2. Hukuk Dairesi         2022/5581 E.  ,  2022/8243 K.

    "İçtihat Metni"

    MAHKEMESİ : Van Bölge Adliye Mahkemesi 4. Hukuk Dairesi


    Taraflar arasındaki davanın yapılan muhakemesi sonunda bölge adliye mahkemesi hukuk dairesince verilen, yukarıda tarihi ve numarası gösterilen hüküm davacı kadın tarafından nafakaların ve tazminatların miktarı yönünden; davalı erkek tarafından ise kusur belirlemesi, nafakalar ve tazminatlar yönünden temyiz edilmekle, evrak okunup gereği görüşülüp düşünüldü:
    1-Dosyadaki yazılara, kararın dayandığı delillerle kanuna uygun sebeplere ve özellikle delillerin takdirinde bir yanlışlık görülmemesine göre, davalı erkeğin tüm, davacı kadının aşağıdaki bentlerin kapsamı dışında kalan temyiz itirazları yersizdir.

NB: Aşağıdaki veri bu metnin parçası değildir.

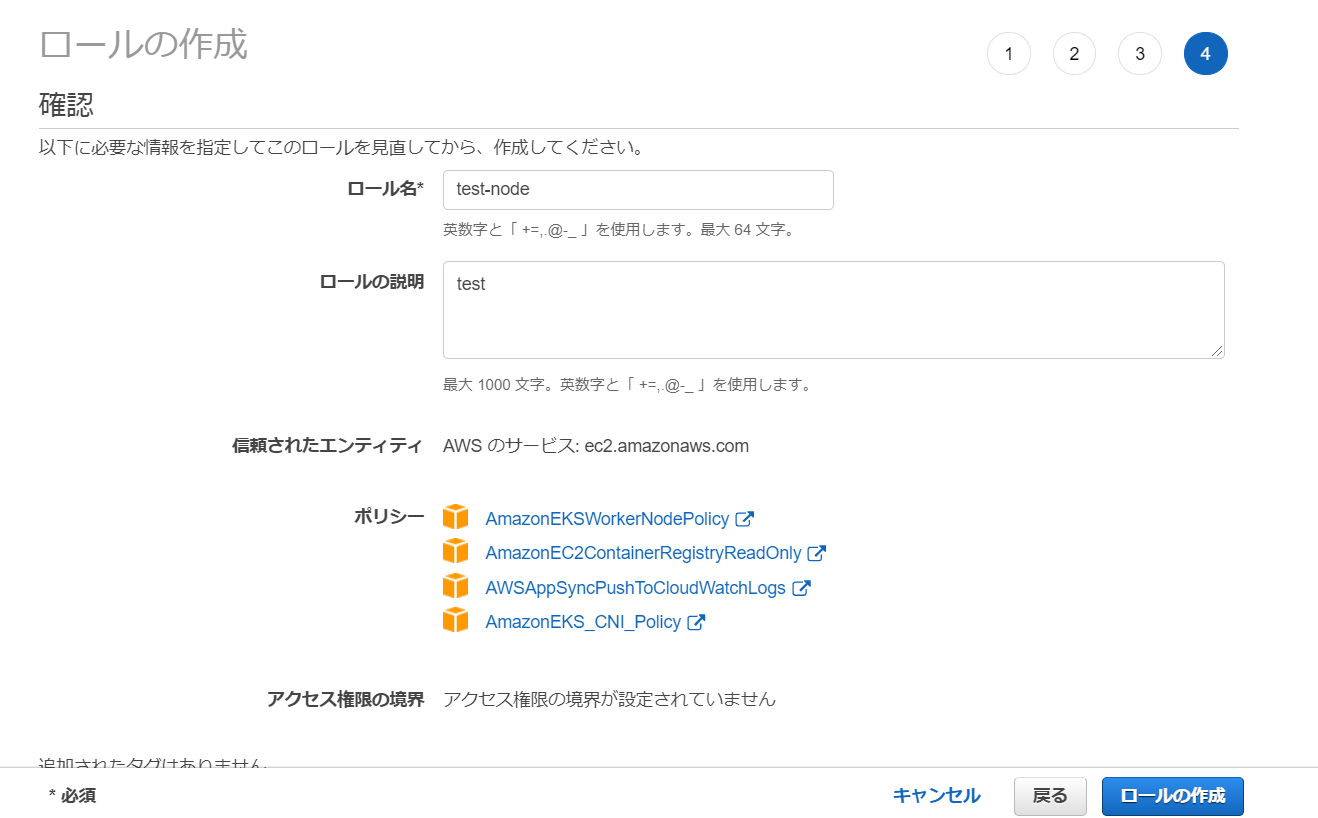1318x818 pixels.
Task: Go to wizard step 3
Action: tap(1139, 54)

    2-Tarafların gerçekleşen sosyal ve ekonomik durumlarına, nafakanın niteliğine, günün ekonomik koşullarına göre ortak çocuğun ihtiyaçlarına nazaran takdir edilen iştirak nafakası azdır. Mahkemece Türk Medeni Kanunu'nun 4. maddesindeki hakkaniyet ilkesi de dikkate alınarak daha uygun nafakaya hükmedilmesi gerekir. Bu yön gözetilmeden yazılı şekilde hüküm kurulması usul ve kanuna aykırı olup, bozmayı gerektirmiştir.

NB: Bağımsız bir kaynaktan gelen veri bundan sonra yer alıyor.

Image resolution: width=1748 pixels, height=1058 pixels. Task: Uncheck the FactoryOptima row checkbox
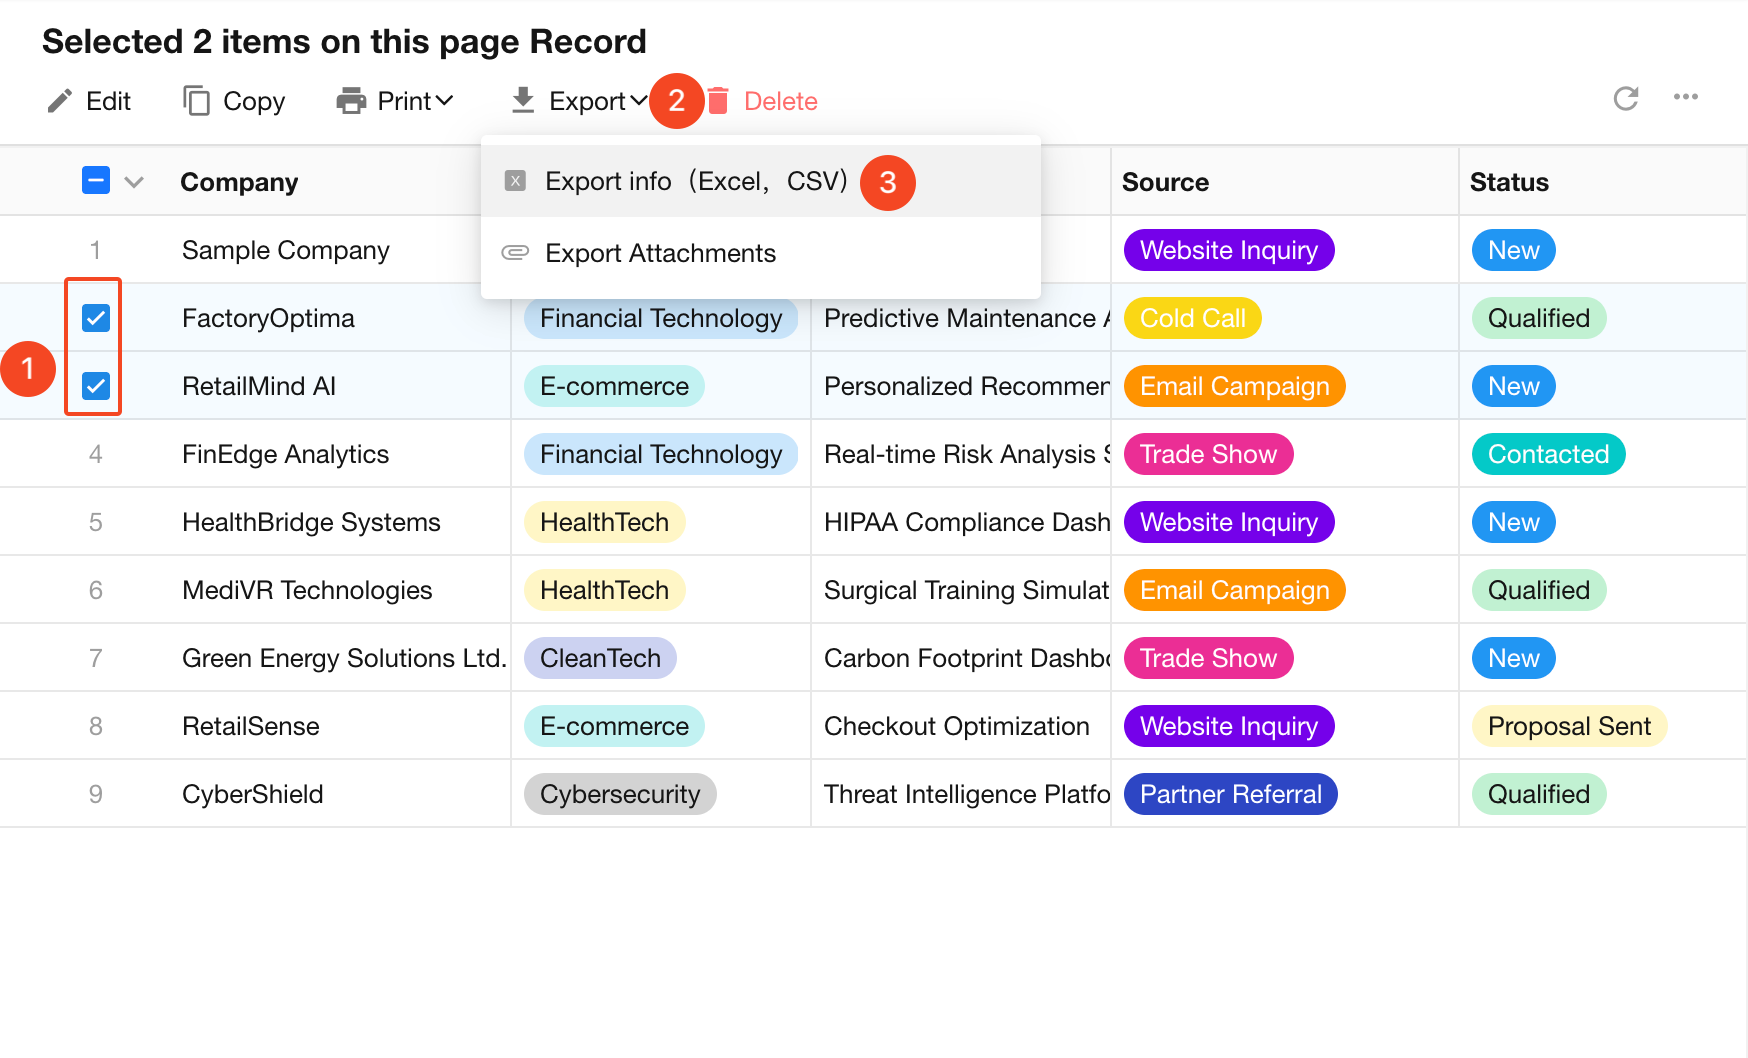coord(96,318)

    3-Tarafların gerçekleşen sosyal ve ekonomik durumlarına, nafakanın niteliğine, günün ekonomik koşullarına göre davacı kadın yararına takdir edilen yoksulluk nafakası azdır. Mahkemece Türk Medeni Kanunu'nun 4. maddesindeki hakkaniyet ilkesi de dikkate alınarak daha uygun miktarda nafakaya hükmedilmesi gerekir. Bu yön gözetilmeden yazılı şekilde hüküm kurulması usul ve kanuna aykırı olup, bozmayı gerektirmiştir.
    4-Boşanmanın eki niteliğindeki tazminatlar boşanma hükmünün kesinleşmesi ile muaccel (ödenir) hale gelir. Mahkemece davacı kadın yararına hükmolunan maddi ve manevi tazminatlar bakımından boşanma hükmünün kesinleştiği tarihten itibaren faize hükmedilmesi gerekirken, karar tarihinden itibaren tazminatlara faiz yürütülmesi usul ve kanuna aykırı olup bozmayı gerektirmiştir.
    SONUÇ: Yukarıda 2., 3. ve 4. bentlerde gösterilen sebeplerle bölge adliye mahkemesi kararının BOZULMASINA, bozma kapsamı dışında kalan temyiz itirazlarının reddi ile hükmün 1. bentte gösterilen sebeple ONANMASINA, aşağıda yazılı harcın davalıya yükletilmesine, peşin harcın mahsubuna ve 397.80 TL. temyiz başvuru harcı peşin alındığından başkaca harç alınmasına yer olmadığına, dosyanın ilgili bölge adliye mahkemesi hukuk dairesine gönderilmesine oy birliğiyle karar verildi. 17.10.2022 (Pzt.)